An undefeated Adam Scott is the only Australian through to the final 16 at the World Golf Championships-Match Play after a stirring victory over local favourite Jordan Spieth in Texas.
Scott was never behind on the scoreboard throughout the match against three-time Major winner Spieth. The Australian had raced to a three-hole lead early on in the round at Austin Country Club. The 2013 Masters winner Scott then increased his advantage to four holes after the 12th. When both made par at the 16th, Scott secured a 3-and-2 victory.
Returning to the WGC-Match Play for the first time since 2016 has proved a good move for Scott given two pool victories and a halve against Keegan Bradley will build his confidence heading to the Masters in two weeks.
“I played solid today, I’m happy with my game,” former world No.1 Scott said after the match. “Jordan didn’t make a putt today and that’s always tough in match play.
“I’d like to have closed it out in better style (by not missing a birdie putt at the 16th) but I’m happy to move through.”

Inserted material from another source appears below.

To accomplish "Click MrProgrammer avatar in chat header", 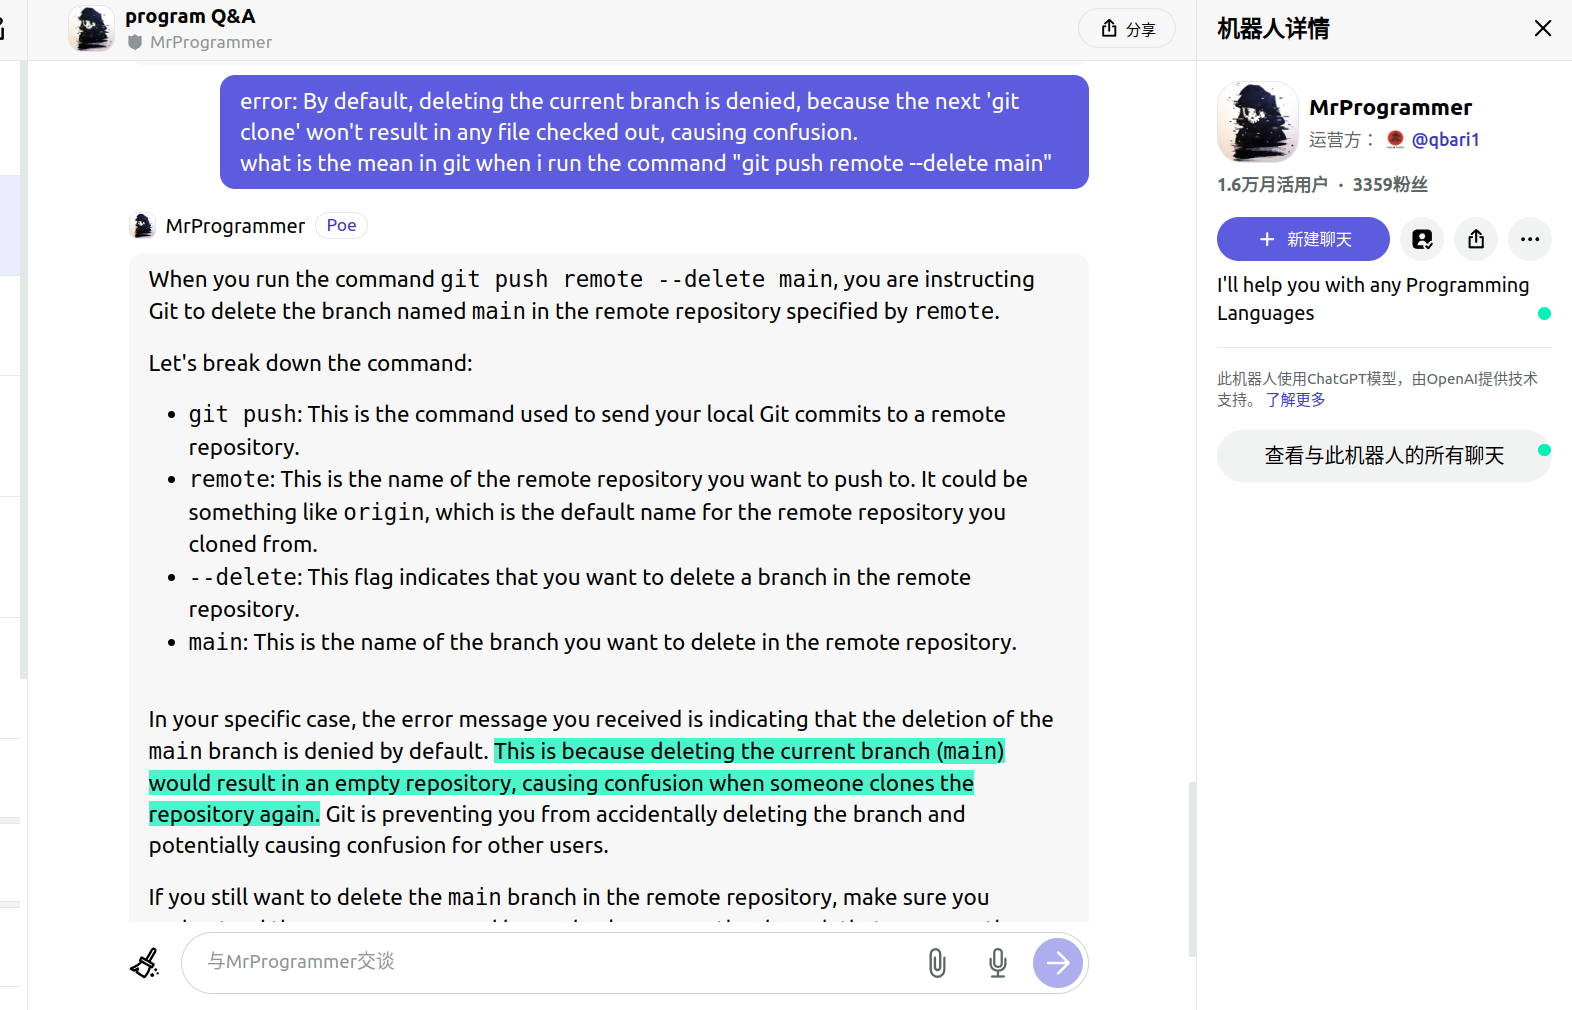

Scott said he could feel the crowd on Spieth’s side given the 2015 Masters winner was raised in Dallas before attending the University of Texas in Austin.
But Scott said he also felt the love given he is the only golfer in history to win the ‘Texas Slam’; victories in every PGA Tour event in the Lone Star state – Houston, Dallas, San Antonio and Fort Worth.
“(Support for Spieth) was to be expected and well deserved, he’s a great guy and playing in his home state but I’ve had some success in the state of Texas and felt the support,” Scott said.
Scott progresses to the final 16 and will play Kevin Kisner on Saturday morning local time for a place in the quarter finals.
Scott’s fellow Australian Min Woo Lee halved his match against Tom Hoge but the Australian was eliminated as Billy Horschel advanced from Lee’s group.
Marc Leishman defeated Luke List in his match but was already assured of not going through to the final 16. Lucas Herbert missed a short putt to lose a sudden-death playoff against Japan’s Takumi Kanaya, who advanced from Herbert’s group.